Hal tersebut disampaikan Lutfi usai pertemuan bilateral dengan Kementerian Perdagangan Tiongkok. Lutfi bersama Menteri Luar Negeri Retno Masudi dan Menteri Badan Usaha Milik Negara (BUMN) tengah melakukan kunjungan kerja ke Negeri Tirai Bambu itu. Setidaknya ketiga menteri ini menghadiri 14 pertemuan dalam kunjungan kali ini.
"Target baru dalam tiga tahun ke depan, kita akan meningkatkan tiga kali lipat perdagangan kedua negara dari USD31 miliar menjadi USD100 miliar pada 2024," kata Lutfi dalam konferensi pers daring, Jumat, 2 April 2021.
Dalam pertemuan ini kedua belah pihak juga menyepakati akan mendalami kembali kerja sama perdagangan yang telah ditandatangani sejak 2011 yakni Bilateral Economic and Trade Cooperation (BETC) menjadi Trade and Investment Framework Agreement (TIFA).
Selain itu keduanya juga membicarakan mengenai strategi low hanging fruit atau mencapai target yang relatif mudah dan dapat diselesaikan dengan waktu yang relatif cepat di bidang perdagangan.

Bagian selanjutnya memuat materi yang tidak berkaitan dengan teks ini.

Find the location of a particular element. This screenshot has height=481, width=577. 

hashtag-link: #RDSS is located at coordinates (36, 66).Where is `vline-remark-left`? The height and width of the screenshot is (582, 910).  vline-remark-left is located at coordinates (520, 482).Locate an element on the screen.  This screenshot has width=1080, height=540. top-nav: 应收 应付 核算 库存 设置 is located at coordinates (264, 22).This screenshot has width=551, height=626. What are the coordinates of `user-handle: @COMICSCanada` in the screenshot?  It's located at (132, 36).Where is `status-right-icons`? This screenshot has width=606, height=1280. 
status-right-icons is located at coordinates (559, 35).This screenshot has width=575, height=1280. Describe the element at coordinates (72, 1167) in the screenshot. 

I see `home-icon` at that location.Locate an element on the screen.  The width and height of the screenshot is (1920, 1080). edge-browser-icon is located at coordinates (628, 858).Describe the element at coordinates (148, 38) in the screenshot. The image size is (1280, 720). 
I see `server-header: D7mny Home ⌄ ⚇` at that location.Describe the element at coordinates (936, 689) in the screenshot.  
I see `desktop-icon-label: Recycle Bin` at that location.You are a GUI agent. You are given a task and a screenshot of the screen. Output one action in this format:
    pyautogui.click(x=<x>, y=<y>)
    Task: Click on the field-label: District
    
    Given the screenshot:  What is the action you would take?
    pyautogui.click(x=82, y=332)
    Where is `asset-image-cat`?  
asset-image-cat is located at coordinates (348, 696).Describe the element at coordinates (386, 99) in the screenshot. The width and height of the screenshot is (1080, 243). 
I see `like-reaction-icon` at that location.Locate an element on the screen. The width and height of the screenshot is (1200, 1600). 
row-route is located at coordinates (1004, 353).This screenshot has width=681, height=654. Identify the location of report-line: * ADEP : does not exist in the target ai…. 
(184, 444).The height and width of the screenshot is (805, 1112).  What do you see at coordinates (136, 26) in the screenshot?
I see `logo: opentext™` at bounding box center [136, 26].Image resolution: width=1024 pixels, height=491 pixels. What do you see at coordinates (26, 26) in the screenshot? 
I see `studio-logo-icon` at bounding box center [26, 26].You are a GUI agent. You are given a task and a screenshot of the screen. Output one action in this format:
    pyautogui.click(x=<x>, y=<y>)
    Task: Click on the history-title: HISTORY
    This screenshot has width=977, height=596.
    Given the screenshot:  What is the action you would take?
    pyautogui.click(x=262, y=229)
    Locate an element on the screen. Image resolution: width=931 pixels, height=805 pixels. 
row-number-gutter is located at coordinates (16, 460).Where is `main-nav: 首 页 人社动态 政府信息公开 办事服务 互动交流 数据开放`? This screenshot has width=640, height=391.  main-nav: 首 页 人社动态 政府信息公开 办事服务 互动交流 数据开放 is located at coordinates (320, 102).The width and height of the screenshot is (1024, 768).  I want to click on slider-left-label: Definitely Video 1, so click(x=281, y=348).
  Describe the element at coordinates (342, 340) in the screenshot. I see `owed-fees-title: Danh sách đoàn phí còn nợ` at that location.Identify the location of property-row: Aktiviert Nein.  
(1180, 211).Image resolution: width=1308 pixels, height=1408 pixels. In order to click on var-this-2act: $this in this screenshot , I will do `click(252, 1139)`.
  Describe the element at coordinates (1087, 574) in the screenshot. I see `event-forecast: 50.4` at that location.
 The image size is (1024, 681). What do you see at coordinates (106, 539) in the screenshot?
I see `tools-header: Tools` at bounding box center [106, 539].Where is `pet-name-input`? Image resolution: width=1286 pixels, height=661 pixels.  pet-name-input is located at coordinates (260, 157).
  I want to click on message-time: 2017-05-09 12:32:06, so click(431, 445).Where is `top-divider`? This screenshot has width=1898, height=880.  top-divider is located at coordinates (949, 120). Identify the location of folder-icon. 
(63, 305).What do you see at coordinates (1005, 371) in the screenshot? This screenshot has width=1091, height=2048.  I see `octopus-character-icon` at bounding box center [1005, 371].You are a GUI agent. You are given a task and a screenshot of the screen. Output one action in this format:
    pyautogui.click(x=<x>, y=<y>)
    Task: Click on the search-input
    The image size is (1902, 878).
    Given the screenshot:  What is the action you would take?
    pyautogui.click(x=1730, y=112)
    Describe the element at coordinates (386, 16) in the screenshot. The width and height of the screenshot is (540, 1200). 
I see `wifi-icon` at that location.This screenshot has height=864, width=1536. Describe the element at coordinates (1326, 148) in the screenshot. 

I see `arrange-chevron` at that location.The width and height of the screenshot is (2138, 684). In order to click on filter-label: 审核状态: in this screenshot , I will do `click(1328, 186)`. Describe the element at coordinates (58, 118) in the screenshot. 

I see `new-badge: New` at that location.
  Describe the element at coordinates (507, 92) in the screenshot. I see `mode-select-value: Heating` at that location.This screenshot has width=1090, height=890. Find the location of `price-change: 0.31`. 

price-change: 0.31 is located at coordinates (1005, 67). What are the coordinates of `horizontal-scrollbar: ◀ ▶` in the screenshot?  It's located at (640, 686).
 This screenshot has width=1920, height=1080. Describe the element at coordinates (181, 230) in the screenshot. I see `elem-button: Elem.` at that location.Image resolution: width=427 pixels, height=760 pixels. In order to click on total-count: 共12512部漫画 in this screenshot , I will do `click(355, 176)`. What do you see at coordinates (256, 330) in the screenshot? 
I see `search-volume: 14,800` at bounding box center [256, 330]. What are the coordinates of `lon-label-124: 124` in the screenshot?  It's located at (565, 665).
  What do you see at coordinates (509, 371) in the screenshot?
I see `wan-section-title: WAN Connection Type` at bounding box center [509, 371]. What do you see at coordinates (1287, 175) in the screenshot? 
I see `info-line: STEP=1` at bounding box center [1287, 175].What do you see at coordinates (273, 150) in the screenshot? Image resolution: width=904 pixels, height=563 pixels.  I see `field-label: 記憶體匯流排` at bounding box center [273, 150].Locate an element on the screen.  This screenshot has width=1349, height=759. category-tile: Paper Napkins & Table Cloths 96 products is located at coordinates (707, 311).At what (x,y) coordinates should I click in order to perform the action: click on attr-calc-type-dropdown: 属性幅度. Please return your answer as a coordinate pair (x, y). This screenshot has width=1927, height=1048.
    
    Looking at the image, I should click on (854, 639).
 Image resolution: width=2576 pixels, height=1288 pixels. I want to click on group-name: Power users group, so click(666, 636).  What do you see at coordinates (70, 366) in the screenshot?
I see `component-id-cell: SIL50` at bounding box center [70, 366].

Utamanya yakni untuk memperbaiki neraca perdagangan kedua negara.
Lebih lanjut Lutfi menambahkan setidaknya telah disepakati ada lima perusahaan Tiongkok yang akan mengimpor sarang burung walet dari Indonesia dengan nilai USD1,13 miliar. Kemudian Indonesia juga akan ekspor dan investasi untuk furnitur dengan nilai USD200 juta. Serta investasi yang mendatangkan 150 perusahaan di Kalimantan Barat dengan lebih dari 3.000 pekerja.
"Ini total semuanya adalah USD1,3 miliar atau lebih dari Rp20 triliun," jelas mantan Duta Besar Indonesia untuk Amerika Serikat ini.